Daneben gibt es noch eine weitere Wahrheitspflicht: jeder Christ muss herausfinden, wer er ist, was innerlich in ihm vorgeht, welche Fehler er begeht und welchen Versuchungen er zu widerstehen hat. Gleichzeitig muss ein guter Christ über all diese Dinge Rechenschaft gegenüber Dritten ablegen. Diese beiden Gruppen von Verpflichtungen sind miteinander verwoben: diejenigen, die Glauben, Dogma und Buch betreffen und diejenigen, in denen man sich mit dem Selbst, dem Herzen und der Seele beschäftigt. (a.a.O., S. 36f.)

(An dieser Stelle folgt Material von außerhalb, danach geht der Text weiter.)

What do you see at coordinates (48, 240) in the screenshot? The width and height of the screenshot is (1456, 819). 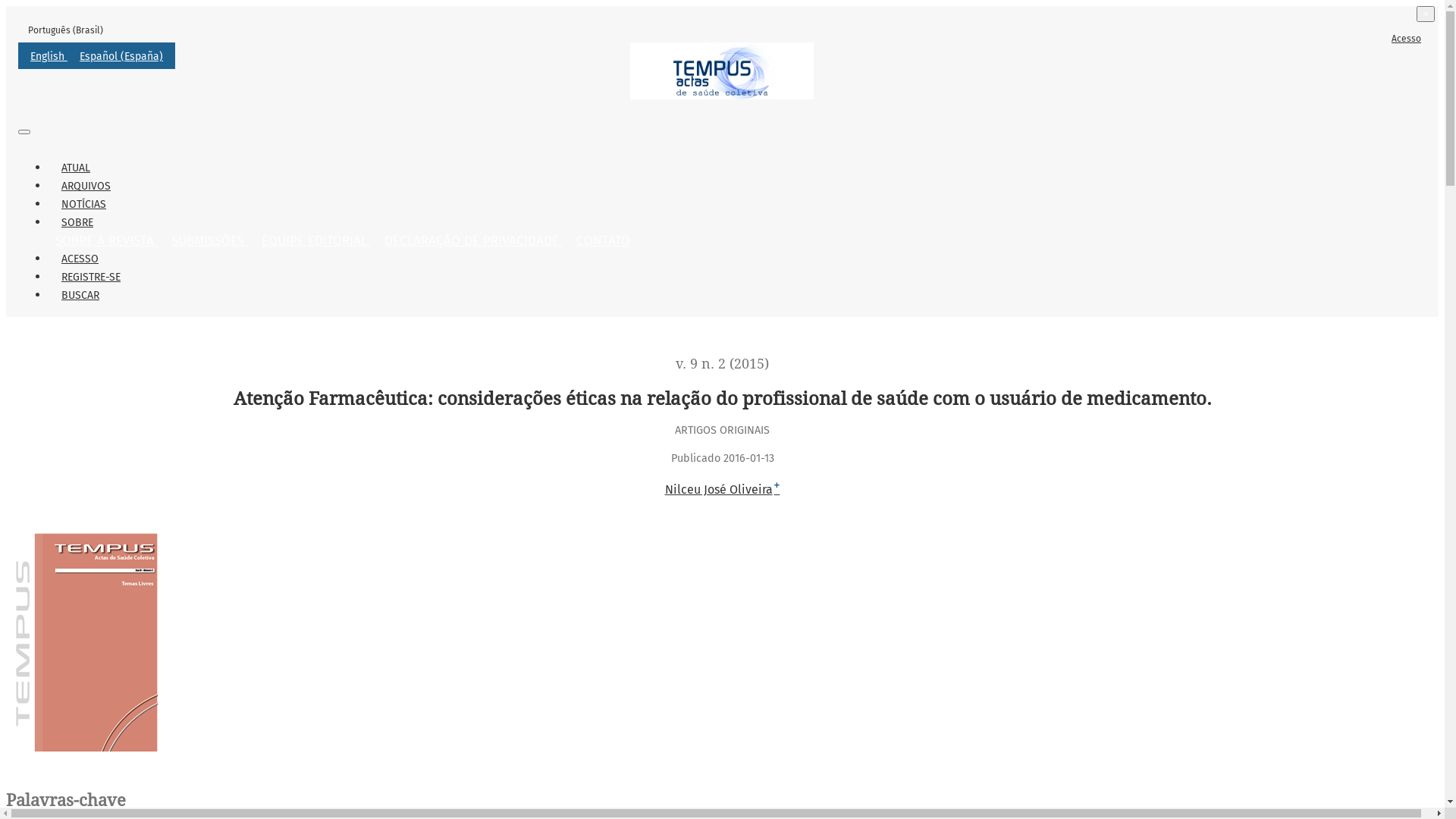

Ein Christ ist also verpflichtet, sich selbst zu erforschen, der Glaube ist notwendig für diesen Prozeß. Diese Erforschung fördert alle Versuchungen, Verfehlungen und Irrtümer des Christen zu Tage. Anders als im Buddhismus, indem das Ziel der Selbsterforschung und die Entdeckung der Wahrheit zu der Erkenntnis führt, dass das Selbst eine Illusion ist, erscheint im Christentum das Selbst als zu wirklich: es ist sündhaft, zu körperlich, zu real. Die Aufgabe, dieses Selbst im christlichen Sinne zu läutern ist endlos und letzlich nicht zu lösen: Christen bleiben auf den Akt der Erlösung durch Gott angewiesen.
In diesem Zusammenhang der geforderten Selbsterforschung spielte die Erforschung der eigenen Sexualität seit dem ersten christlichen Jahrhundert eine zunehmend größere Rolle: an der eingangs erzählten „Elefantengeschichte“ wird deutlich, welche Art der Sexualität aus christlicher Sicht akzeptabel erscheint, allerdings akzeptabel in einem sehr eng umgrenzten Sinne: den selbst durch ausgiebige Waschungen, eine monogame Lebensweise, dem massvollen Vollzug des sexuellen Aktes ausschließlich zum Zwecke der Fortpflanzung wird niemand vollständig „rein“.
Foucault erscheinen diese Methoden der permanenten Selbstbeobachtung und –kontrolle ein Werkzeug, um Machtverhältnisse zu konstituieren und zu unterstützen. Anders als bei Disziplinarapparaten wie Gefängnissen und Psychatrien wird der Mensch nicht von außen reglementiert sondern er beobachtet und kontrolliert sich ständig selbst, sobald er die vorgegebenen Maßstäbe verinnerlicht hat und für sich akzeptiert, dass diese eingehalten werden müssen.
So kann der Umgang mit der eigenen Sexualität zum Gradmesser für "richtiges" und "falsches" Verhalten benutzt werden, Regeln und Normen dringen in den privatesten und intimsten Bereich des Menschen ein und liefern ihn auch dort einer übergeordneten Instanz aus. Freiheit im sexuellen Bereich wird somit unmöglich - im Gegenteil: Sexualität wird zum Instrument bestimmer Macht- und Herrschaftstechniken.